In our case, all electrodonts setup comprised full anatomic mandibular and maxillary teeth with orthodontic brackets with 0.022-inch slots (GC Axcess Roth), Two types of wax, first layer pink (Base plate wax; Regular; Kerr Corporation) and second layer sticky (Sticky wax; Kerr Corporation). The electrodonts are created by setting the teethes with clinical roots in a silicone mould filled with dual consistency wax following the user protocol. Every root of tooth is wrapped in coper coil and continuous electric current is injected, heating the wax generating orthodontic movement under the action of orthodontic wires.
The bracket system used was made by GC slot 0.22, all TiNb wires (Morita, Japan) and the NiTi and SS wires (GC Orthodontics, Japan). We ligated all bracket using SS wire ligatures 0.008 for more precise position of wire in the bracket slot and for posterior anchorage we used transpalatal arch. We’ve started the orthodontic treatment on all electrodonts arches and as a measure of success we followed the repositioning of upper ectopic canines and space closure in order to obtain an equilibrated maxillary arch.

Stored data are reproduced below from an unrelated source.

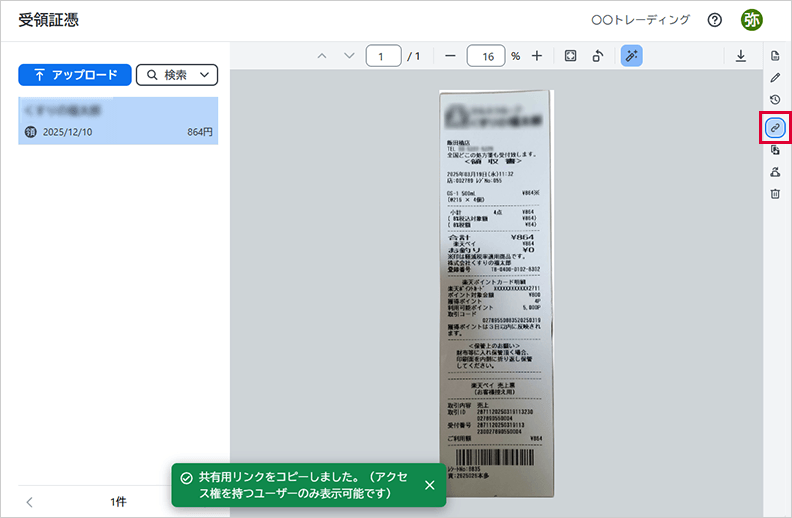This screenshot has width=792, height=518.
Task: Dismiss the link copied notification
Action: pos(429,485)
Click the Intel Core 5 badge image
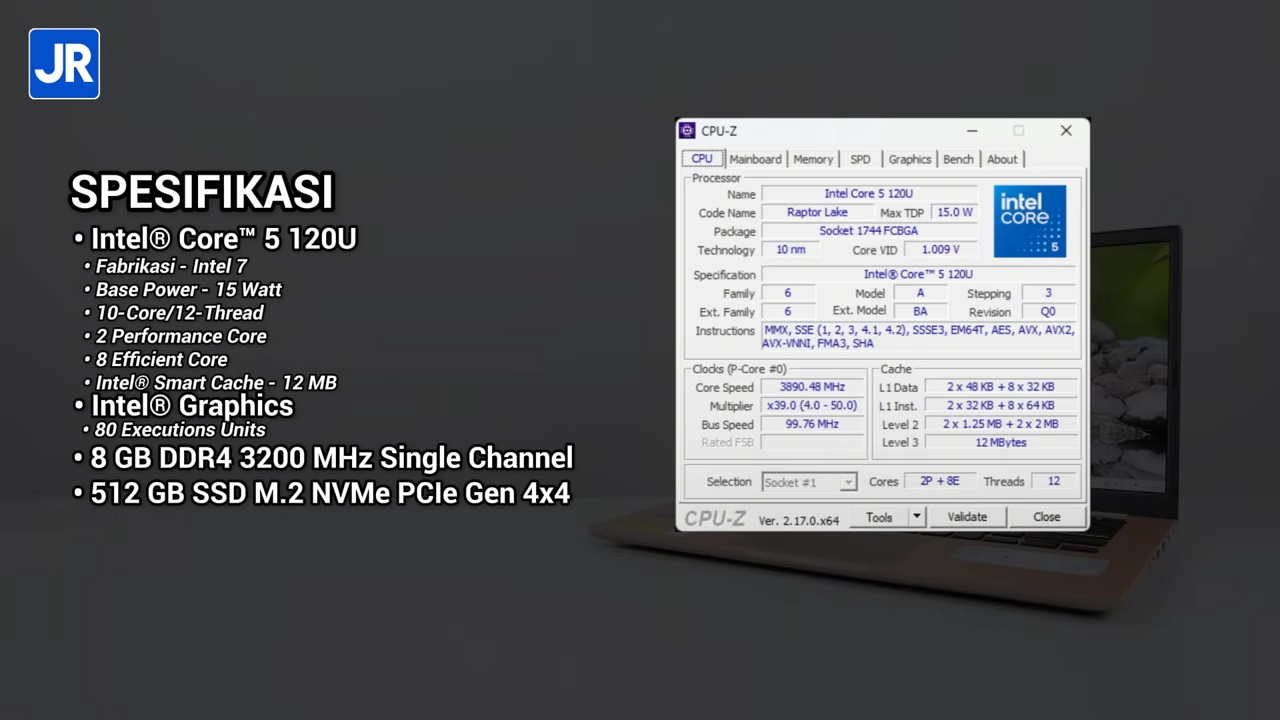1280x720 pixels. 1029,220
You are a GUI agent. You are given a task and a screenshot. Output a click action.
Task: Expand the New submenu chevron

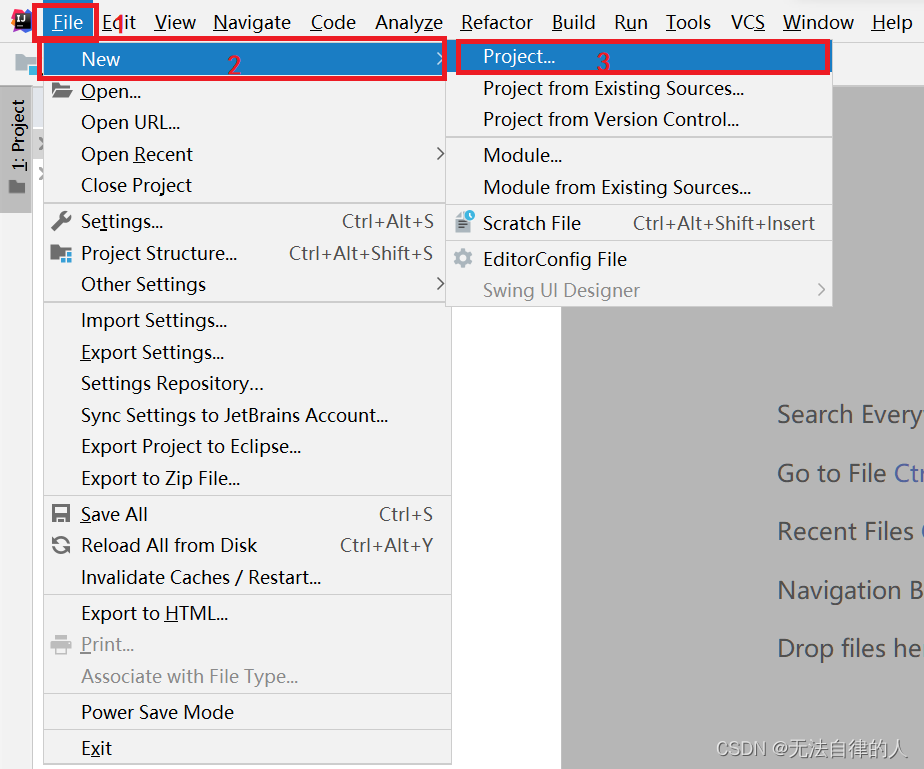coord(440,58)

Every upper arch bracket was ligated, and injection of heat in the resistive material that wraps the roots programmed for 60 minutes for each wire size. After assessing the results, the orthodontist decides to proceed to ligate the next wire in the bracket slots, if the levelling and aligning could permit, in safe limits of force delivered to dental units. After each changing of orthodontic wires we scanned the upper arch using Medit I600. On the scan models obtained after each stage we start measuring Little irregularity index using Medit measuring tool. All scan and measurements were performed by a single orthodontist. In the end we studied five TiNb C, ten TiNb R1, ten TiNb R2, fifteen NiTi C wires, five NiTi R1, five NiTi R2 and five SS R1 wires using stereo microscope to find indentation and metal deformation during repositioning the ectopic canines and closing of spaces.
Table 1. Codification of used arch wires, by geometrical section and dimension.
Table 1. Codification of used arch wires, by geometrical section and dimension.
Wire Geometrical section Dimension [inch] Code
NiTi Circular 0,016 NiTi c
Rectangular 0.016x0.022 NiTi r1
Rectangular 0.019 x 0.025 NiTi r2
SS Rectangular 0.019 x 0.025 SS r1
TiNb Circular 0,016 TiNb c
Rectangular 0.016x0.022 TiNb r1
Rectangular 0.019 x 0.025 TiNb r2
Our initial protocol contained two study groups:
-
NiTi group – I.
-
TiNb group – II.
For NiTi group the protocol selected for this study contain three sizes of orthodontic wires NiTi C1, R1, R2 for levelling and aligning stage and SS R1 stainless steel wire in finishing stage.
For TiNb group the protocol selected for this study contain the same three sizes of orthodontic wires TiNb C, R1, R2 for levelling and aligning stage, eliminating SS R1 stainless steel needed for finishing stage. Deformation of TiNb C orthodontic wires made us change the initial protocol, and use after them for additional 40 minutes a NiTi wire in order to perform initial alignment and levelling.
The obtained results, made us create a third study group were we eliminated the TiNb C.
Table 2. Experiment design related to arch wire structure.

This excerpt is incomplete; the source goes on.